Perhaps it’s the 92 year old lady suffering from dementia and living alone. We were called to her house to do an emergency shop following discharge and found that she only had £2 in her purse. Her bread was green, the bacon in her fridge was black and the milk she was using for her cups of tea was curdled. Hospital Sunday Fund was there when she needed it.

John benefited from support from the Hospital Sunday Fund. He had terminal cancer and had been given 6 weeks to live. He had declined in health and had been spending his time upstairs in his bed, isolated from his family and seeing just the four walls.  Occasional visits to break up his day – but life doesn’t stop for other people.

Funding allowed us loan him an electric recliner chair. A chair which was placed in his living room, the centre of the family, where he was able to remain as an integral and central part of the family. He was able to sit and look out onto his garden that he had lovingly tendered all his life, watching the birds as they flew down enjoying the food that his wife had put out for them – something he used to do. A chair where he was able to sit and watch his grandchildren play, with their smiling faces and happy demeanour – young children full of innocence.

Being central to the family unit made John happy.

And when he got tired, John was able to relax back in this chair and sleep. And when John finally went to sleep, his wife wanted to buy the chair off us – because it contained all the happy memories of Johns last weeks.

Now, we can’t sell the chairs, because there is so much demand for them and we only have 4. Each chair sees around 8 patients a year and lasts around 2 years before it needs re-covering. And when it needs to be recovered it costs £450.

But break that down. Just £28.13 to help someone like John.

And finally, this leads me on to Bill. I couldn’t possible leave today without sharing the story of Bill. The most kind hearted 89 year old who I have ever had the pleasure to meet. A man who once put £5,000 in a collection bucket. He was discharged from hospital to home and the ward staff asked S&4C’s to do an emergency shop for him. We did this but found out that Bill had no one. He lived alone and had lost his wife and only daughter a number of years previously and had no other family. Bill had terminal lung cancer and was given 8 weeks to live. 8 weeks of being alone and only seeing the carers who went in to do their clinical job before moving onto their next patient.

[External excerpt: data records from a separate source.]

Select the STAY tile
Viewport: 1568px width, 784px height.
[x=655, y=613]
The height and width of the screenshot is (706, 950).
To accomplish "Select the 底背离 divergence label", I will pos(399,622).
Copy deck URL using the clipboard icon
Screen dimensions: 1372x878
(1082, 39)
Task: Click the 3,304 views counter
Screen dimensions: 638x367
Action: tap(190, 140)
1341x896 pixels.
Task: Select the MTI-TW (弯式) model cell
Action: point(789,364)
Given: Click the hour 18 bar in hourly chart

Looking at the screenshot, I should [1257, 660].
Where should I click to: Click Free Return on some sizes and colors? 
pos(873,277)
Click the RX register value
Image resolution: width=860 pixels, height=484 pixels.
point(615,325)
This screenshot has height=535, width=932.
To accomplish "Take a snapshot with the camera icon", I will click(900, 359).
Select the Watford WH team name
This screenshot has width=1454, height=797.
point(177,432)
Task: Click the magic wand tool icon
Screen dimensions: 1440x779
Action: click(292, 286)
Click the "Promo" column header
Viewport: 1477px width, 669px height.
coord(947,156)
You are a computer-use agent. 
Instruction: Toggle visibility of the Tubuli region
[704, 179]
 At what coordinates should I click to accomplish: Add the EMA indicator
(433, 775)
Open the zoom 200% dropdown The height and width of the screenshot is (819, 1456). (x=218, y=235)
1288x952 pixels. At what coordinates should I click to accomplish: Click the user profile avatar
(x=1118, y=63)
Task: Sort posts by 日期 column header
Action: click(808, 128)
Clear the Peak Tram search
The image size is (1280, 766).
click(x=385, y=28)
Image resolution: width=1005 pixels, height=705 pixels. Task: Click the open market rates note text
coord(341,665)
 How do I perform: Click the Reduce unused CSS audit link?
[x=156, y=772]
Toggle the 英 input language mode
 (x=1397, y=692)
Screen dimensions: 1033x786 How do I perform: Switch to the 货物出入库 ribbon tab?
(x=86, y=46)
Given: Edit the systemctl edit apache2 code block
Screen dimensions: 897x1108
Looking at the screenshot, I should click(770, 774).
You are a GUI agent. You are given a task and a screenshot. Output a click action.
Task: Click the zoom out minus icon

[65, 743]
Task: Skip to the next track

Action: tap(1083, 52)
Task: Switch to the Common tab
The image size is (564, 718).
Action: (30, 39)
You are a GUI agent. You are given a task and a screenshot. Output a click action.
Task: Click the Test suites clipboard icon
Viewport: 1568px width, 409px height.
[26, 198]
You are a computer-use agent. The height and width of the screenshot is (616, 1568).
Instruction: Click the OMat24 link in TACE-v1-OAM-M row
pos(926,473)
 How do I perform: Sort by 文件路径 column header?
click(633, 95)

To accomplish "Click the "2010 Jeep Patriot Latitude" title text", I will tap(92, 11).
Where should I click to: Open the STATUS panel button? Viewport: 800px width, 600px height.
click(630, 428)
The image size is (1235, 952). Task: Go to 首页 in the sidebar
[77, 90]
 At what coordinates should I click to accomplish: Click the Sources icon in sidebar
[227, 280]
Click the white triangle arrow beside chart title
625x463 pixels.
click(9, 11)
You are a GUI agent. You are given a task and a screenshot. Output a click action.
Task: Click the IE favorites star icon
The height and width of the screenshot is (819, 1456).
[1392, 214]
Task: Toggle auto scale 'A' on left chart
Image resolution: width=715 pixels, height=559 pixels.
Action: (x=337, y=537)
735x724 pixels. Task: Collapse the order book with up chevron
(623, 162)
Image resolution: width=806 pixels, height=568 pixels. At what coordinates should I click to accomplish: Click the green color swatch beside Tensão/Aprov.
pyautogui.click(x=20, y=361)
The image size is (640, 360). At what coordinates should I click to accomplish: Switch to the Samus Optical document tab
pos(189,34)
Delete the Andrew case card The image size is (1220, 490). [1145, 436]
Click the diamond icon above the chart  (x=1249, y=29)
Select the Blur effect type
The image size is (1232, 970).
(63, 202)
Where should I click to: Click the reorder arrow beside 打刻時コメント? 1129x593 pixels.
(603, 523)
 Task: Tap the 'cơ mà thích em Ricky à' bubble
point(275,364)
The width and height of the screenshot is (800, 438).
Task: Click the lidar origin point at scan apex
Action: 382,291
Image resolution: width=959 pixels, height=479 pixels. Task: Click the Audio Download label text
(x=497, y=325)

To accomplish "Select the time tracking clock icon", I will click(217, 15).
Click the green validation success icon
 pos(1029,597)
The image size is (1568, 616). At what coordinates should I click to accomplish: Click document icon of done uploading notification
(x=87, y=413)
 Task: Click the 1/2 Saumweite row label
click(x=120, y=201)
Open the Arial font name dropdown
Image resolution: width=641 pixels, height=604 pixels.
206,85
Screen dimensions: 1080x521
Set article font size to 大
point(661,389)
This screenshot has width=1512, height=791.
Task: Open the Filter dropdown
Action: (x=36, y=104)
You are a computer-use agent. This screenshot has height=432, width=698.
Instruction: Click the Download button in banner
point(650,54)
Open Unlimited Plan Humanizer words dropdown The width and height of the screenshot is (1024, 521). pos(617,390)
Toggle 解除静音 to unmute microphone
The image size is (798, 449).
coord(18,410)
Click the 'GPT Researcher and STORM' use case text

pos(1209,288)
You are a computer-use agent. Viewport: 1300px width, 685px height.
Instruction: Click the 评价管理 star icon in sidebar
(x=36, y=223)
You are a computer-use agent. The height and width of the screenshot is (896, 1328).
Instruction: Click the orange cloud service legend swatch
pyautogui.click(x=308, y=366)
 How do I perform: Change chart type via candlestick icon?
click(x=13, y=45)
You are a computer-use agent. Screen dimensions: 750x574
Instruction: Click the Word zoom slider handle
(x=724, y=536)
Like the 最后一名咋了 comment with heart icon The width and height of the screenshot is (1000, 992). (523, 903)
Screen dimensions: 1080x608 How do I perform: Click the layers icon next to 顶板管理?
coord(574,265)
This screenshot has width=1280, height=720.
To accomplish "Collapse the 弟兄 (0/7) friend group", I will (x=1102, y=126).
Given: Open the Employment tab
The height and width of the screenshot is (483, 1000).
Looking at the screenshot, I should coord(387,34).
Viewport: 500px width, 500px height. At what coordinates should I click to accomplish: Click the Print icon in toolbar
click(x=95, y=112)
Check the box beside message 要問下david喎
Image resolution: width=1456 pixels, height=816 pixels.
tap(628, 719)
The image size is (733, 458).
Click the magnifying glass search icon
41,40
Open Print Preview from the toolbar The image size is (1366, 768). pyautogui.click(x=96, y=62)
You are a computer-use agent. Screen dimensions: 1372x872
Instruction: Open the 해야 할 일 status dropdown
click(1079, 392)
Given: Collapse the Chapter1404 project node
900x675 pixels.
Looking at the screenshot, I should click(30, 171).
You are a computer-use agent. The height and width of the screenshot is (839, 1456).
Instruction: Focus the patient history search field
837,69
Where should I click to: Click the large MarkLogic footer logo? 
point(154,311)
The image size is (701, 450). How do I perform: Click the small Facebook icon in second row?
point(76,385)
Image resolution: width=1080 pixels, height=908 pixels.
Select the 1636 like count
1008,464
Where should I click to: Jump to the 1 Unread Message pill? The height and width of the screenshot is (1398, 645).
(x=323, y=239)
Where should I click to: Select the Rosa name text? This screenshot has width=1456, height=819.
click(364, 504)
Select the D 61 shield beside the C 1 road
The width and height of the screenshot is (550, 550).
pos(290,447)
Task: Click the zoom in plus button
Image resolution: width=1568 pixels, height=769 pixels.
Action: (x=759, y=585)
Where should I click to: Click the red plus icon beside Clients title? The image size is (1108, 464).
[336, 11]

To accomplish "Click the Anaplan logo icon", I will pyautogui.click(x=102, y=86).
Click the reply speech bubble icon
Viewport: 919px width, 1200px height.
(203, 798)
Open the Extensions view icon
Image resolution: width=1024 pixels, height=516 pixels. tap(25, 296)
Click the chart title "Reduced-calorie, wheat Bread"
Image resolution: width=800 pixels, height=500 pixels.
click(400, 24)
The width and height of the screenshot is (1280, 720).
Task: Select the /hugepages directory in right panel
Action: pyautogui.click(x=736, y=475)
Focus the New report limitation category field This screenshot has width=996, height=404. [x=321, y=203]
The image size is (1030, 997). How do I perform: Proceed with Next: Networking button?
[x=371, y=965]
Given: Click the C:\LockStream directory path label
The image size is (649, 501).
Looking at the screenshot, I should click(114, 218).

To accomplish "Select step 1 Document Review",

After speaking to Hospital Sunday Fund I was able to help by providing a friendly visitor who would call and sit with Bill every week – spending some social time with him and talking about the past. Something that Bill found very comforting. Bill died in December last year – exactly 10 years to the day that his wife died. And I know that he was so appreciative of the social contact we were able to provide and the fact that we were able to do it with the help of the Hospital Sunday Fund.

Nobody should be alone when they’re so close to death.

But there are so many people out there in the same position as Bill and just a few pounds can help. By making sure that there is somebody there for them.

We could have looked at placing a volunteer with Bill but the timescales were just too short. By using an experienced sessional worker we were able to respond immediately and give the help at the time when it was needed.